Publié le 30 janvier 2021 à 15:00

On peut se demander si le recours à l’endettement public est toujours nécessaire à notre économie pour croître. Un endettement excessif risque d’entraîner une crise additionnelle à la crise de la Covid-19. Avec les limites juridiques et les limites de financement de la France par l’Union européenne, une fois sortis de la crise actuelle, il faudra créer et maintenir une croissance forte, sans augmenter l’endettement public ni la masse monétaire.


Pour liquider la dette crée par la crise de la Covid-19, le Ministre de l’Économie et des finances propose un remboursement sur 20 ans : « ça se fera par un seul moyen : la croissance« [1]. Cette restructuration en « douceur » de la dette publique de la France permet d’adoucir les politiques budgétaires restrictives mais elle est très coûteuse en termes de croissance et d’emploi. « Le public se révolterait contre une nouvelle cure d’austérité ou une hausse des taxes si les gouvernements cherchaient à revenir trop rapidement à des niveaux de dette et de déficit antérieurs à la pandémie » pense Laurence Boone cheffe économiste de l’institution internationale OCDE. Le spécialiste des finances publiques François Ecalle[2] explique très clairement qu’il sera très compliqué de redresser les comptes malgré une croissance moyenne annuelle possible à 1,4%, même si les taux restent bas.

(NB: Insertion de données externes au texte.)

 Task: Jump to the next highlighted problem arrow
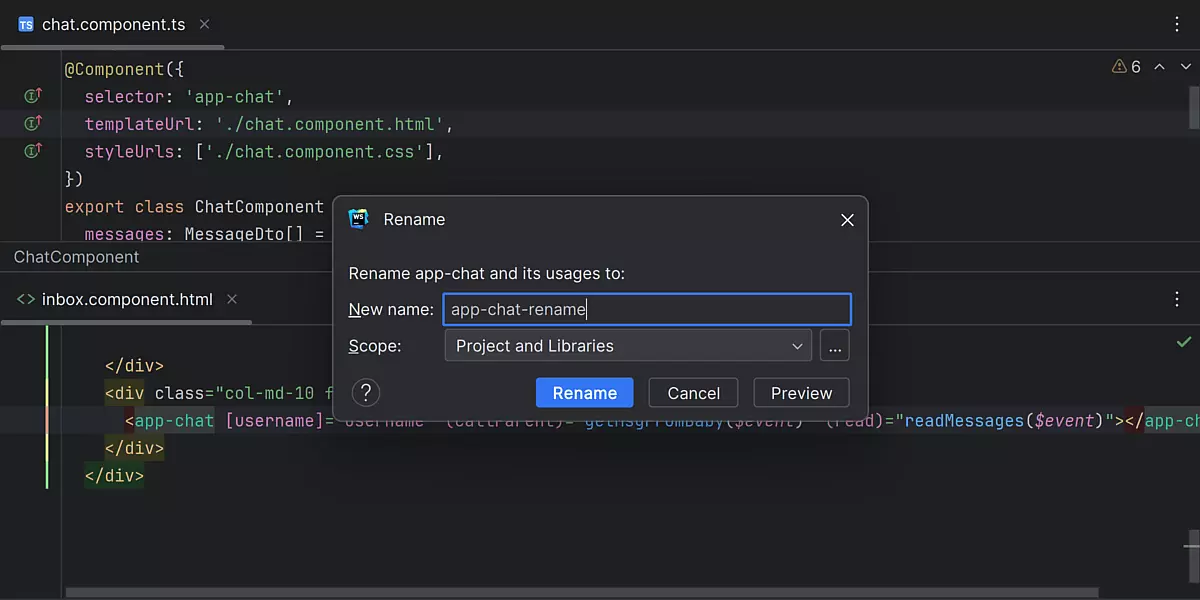point(1186,67)
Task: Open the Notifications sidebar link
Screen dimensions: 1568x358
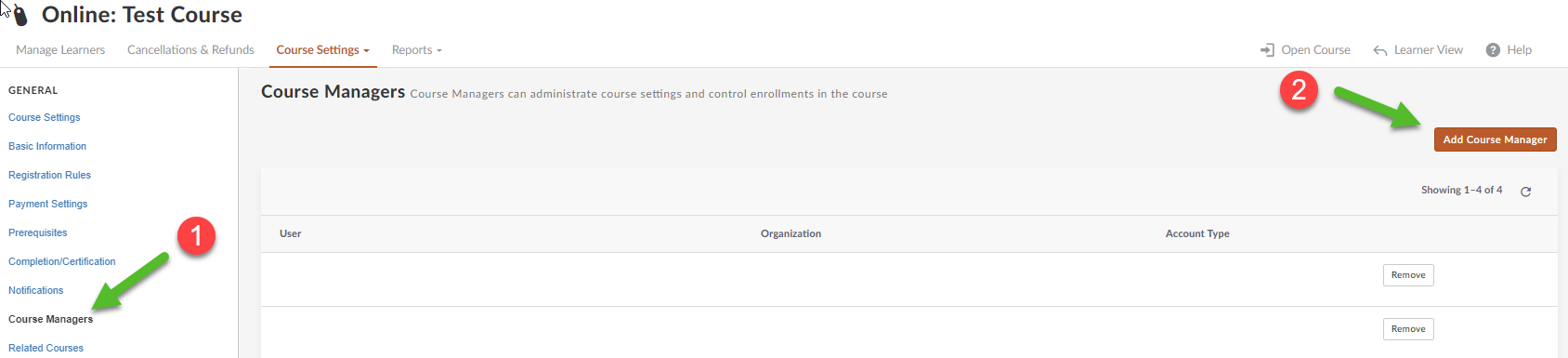Action: click(x=36, y=290)
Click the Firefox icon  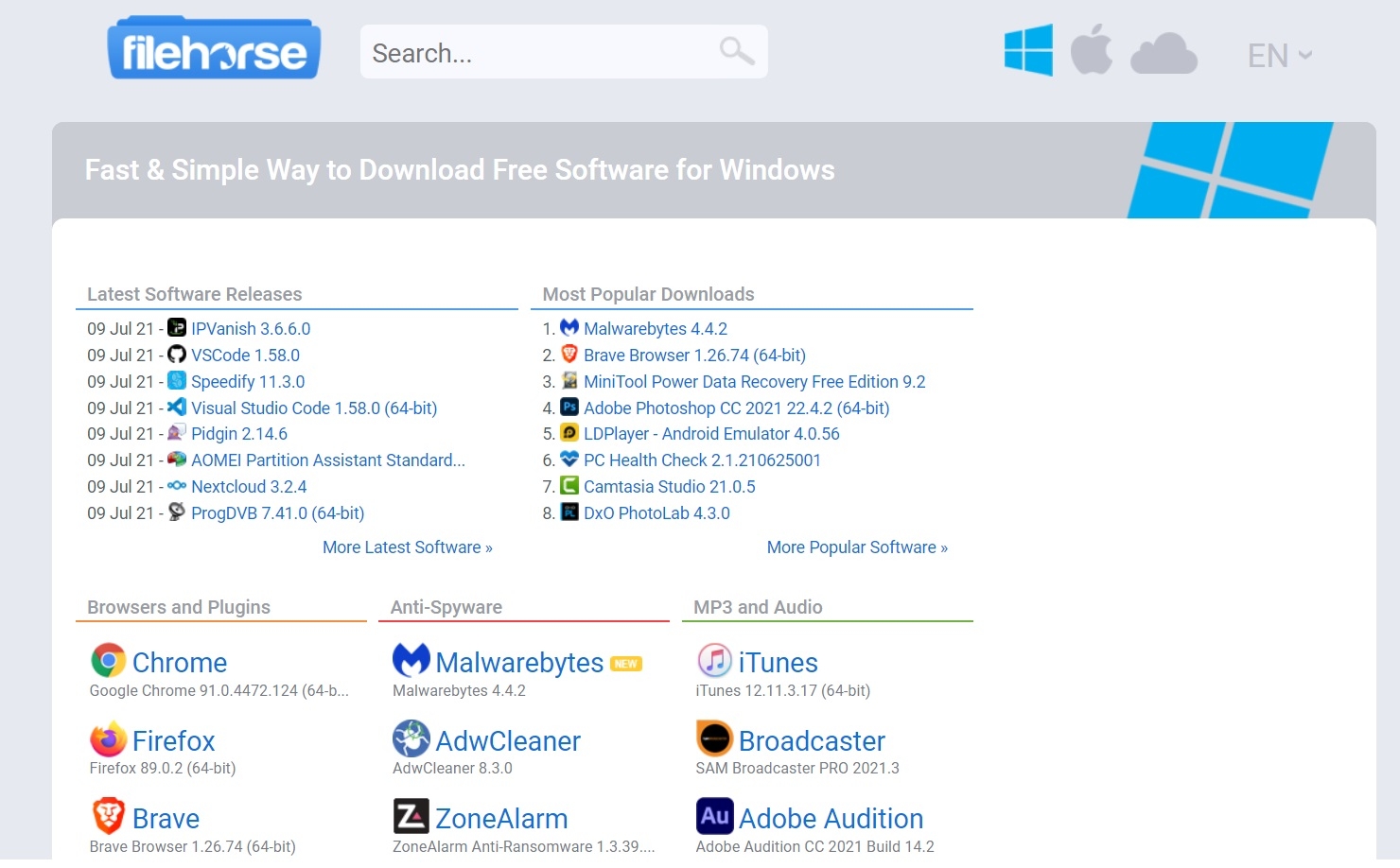click(108, 739)
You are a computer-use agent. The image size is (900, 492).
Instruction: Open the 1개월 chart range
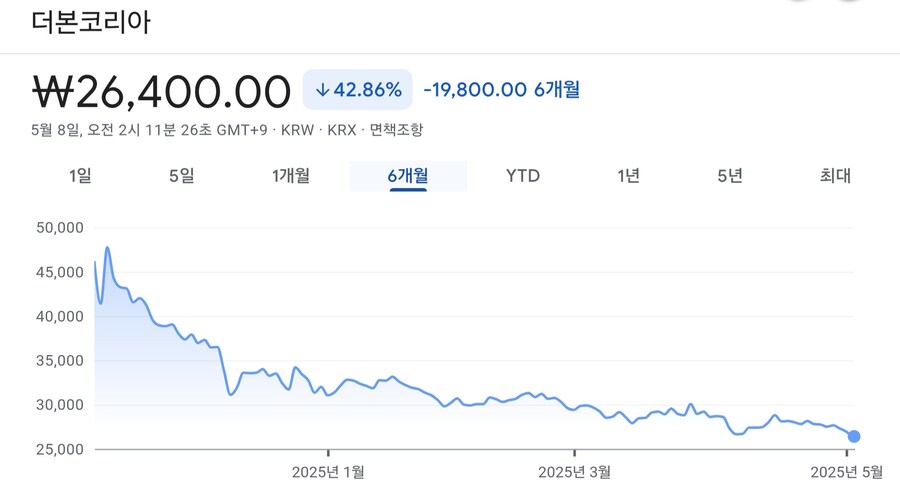(291, 176)
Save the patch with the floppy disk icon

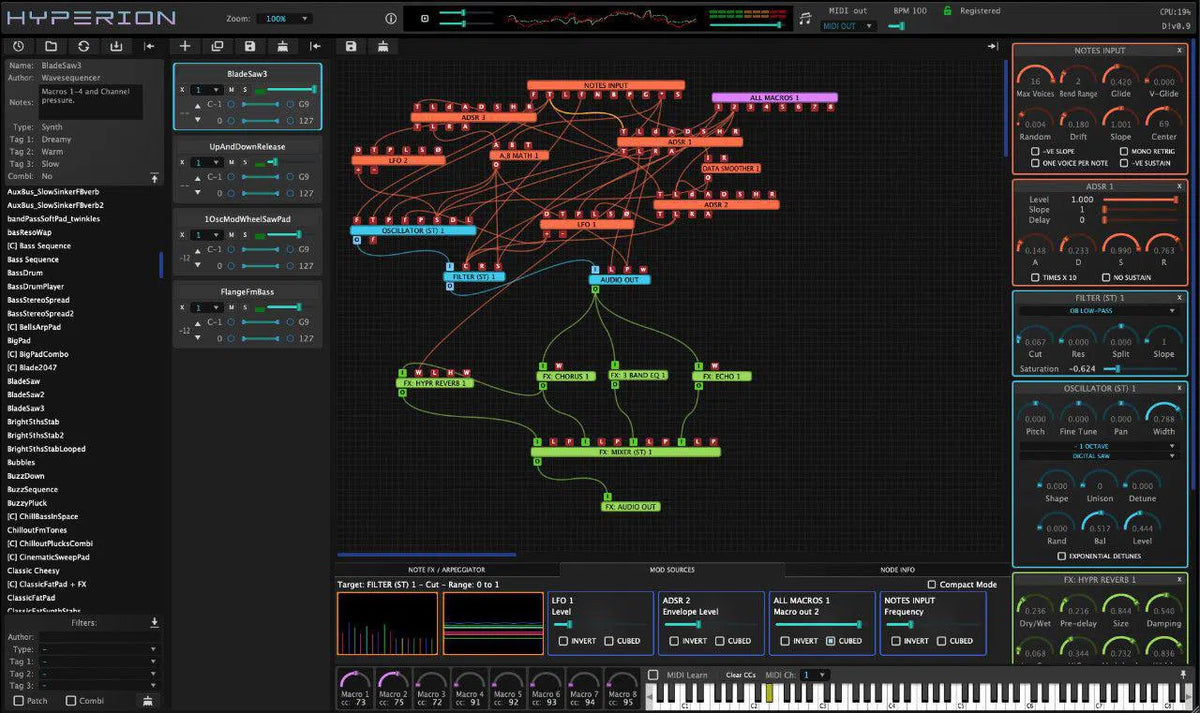249,46
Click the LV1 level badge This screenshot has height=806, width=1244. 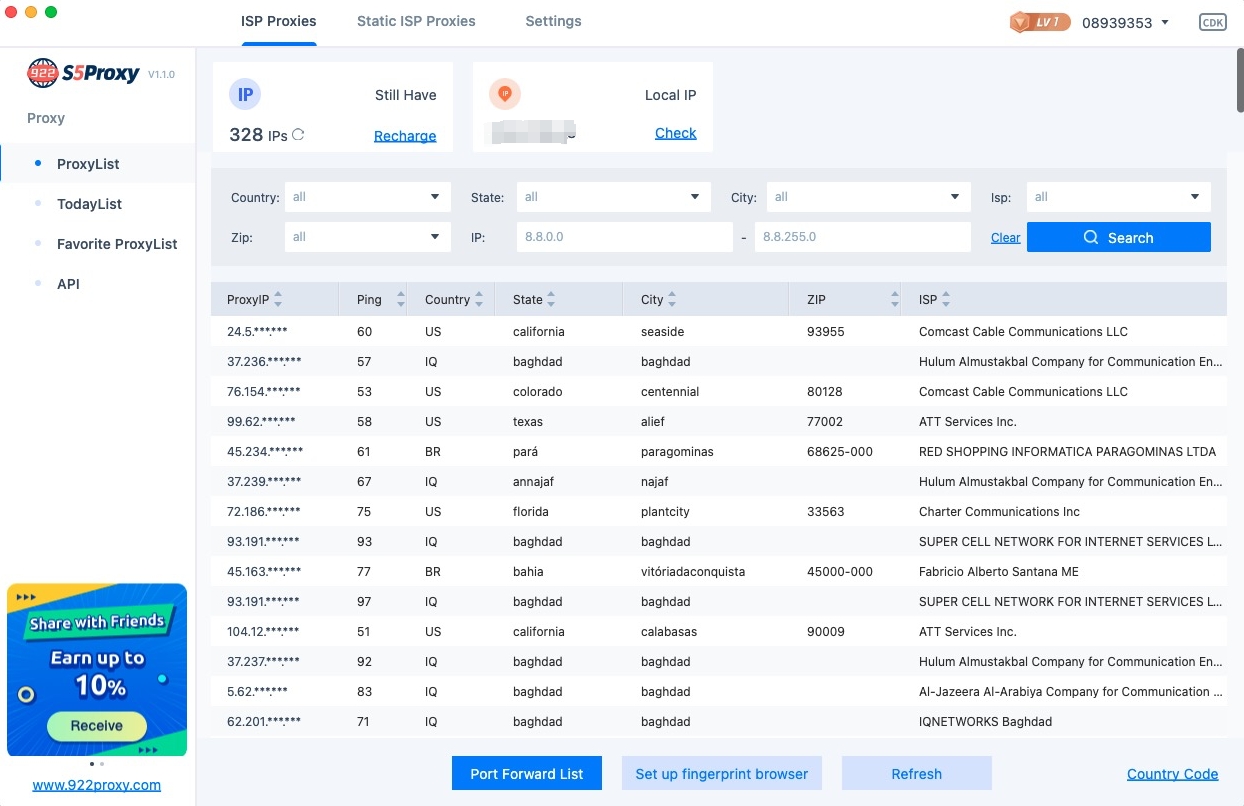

La solution magique serait l’annulation par la Banque Centrale Européenne BCE des dettes publiques de l’UE, dont elle dispose, afin de permettre de réemprunter pour financer la croissance. Cette solution n’est pas possible.

1) Les limites de la politique monétaire de la BCE.

La BCE ne peut pas financer le déficit public en créditant du montant de ce déficit le compte que l’État de la zone euro détient dans ses livres. Cette pratique est interdite depuis la création de la zone euro.

La BCE ne crée pas de monnaies. Ce sont essentiellement les banques commerciales, celles qui sont habilitées à la fois à faire des crédits et à recevoir des dépôts, qui créent de la monnaie. Un des rôles de la BCE est de permettre le bon fonctionnement du marché interbancaire, notamment en fournissant aux banques les liquidités dont elles ont besoin pour effectuer leurs paiements sur ce marché.

La dette détenue par la BCE ne peut pas être annulée.La première raison est légale. Les traités européens excluent le financement monétaire des déficits publics. Dans le cas d’une annulation des titres des dettes publiques , il y a abandon d’actifs qui vont affecter les capitaux propres et obliger la BCE à opérer une recapitalisation. Le coût seraréparti entre les Banques Centrales Nationales BCN en fonction de leur participation au capital de la BCE. Cette répartition est très difficile à faire valider compte tenu des statuts de la BCE et du règlement 1009/2000 du conseil du 8 mai 2000 qui stipule : « La BCE est par conséquent dotée d’un capital initial s’élevant à 5 milliards d’euros. En cas de besoin, ce montant peut être augmenté par décision du conseil des gouverneurs, dans les limites définies par un acte du Conseil à savoir cinq milliards d’euros« . A titre d’information la BCE, avec un capital d’environ 7,7 Md€[3], détient aujourd’hui 417 Md€ de dettes françaises. Pour compenser cette perte d’actifs, la BCE peut accroitre les bénéfices non distribués aux actionnaires qui sont les BCN détenus à 100% par les États membres. Par contre, cette approche n’est pas faisable vu les bénéfices générés par la BCE (2,366 Md€ en 2019).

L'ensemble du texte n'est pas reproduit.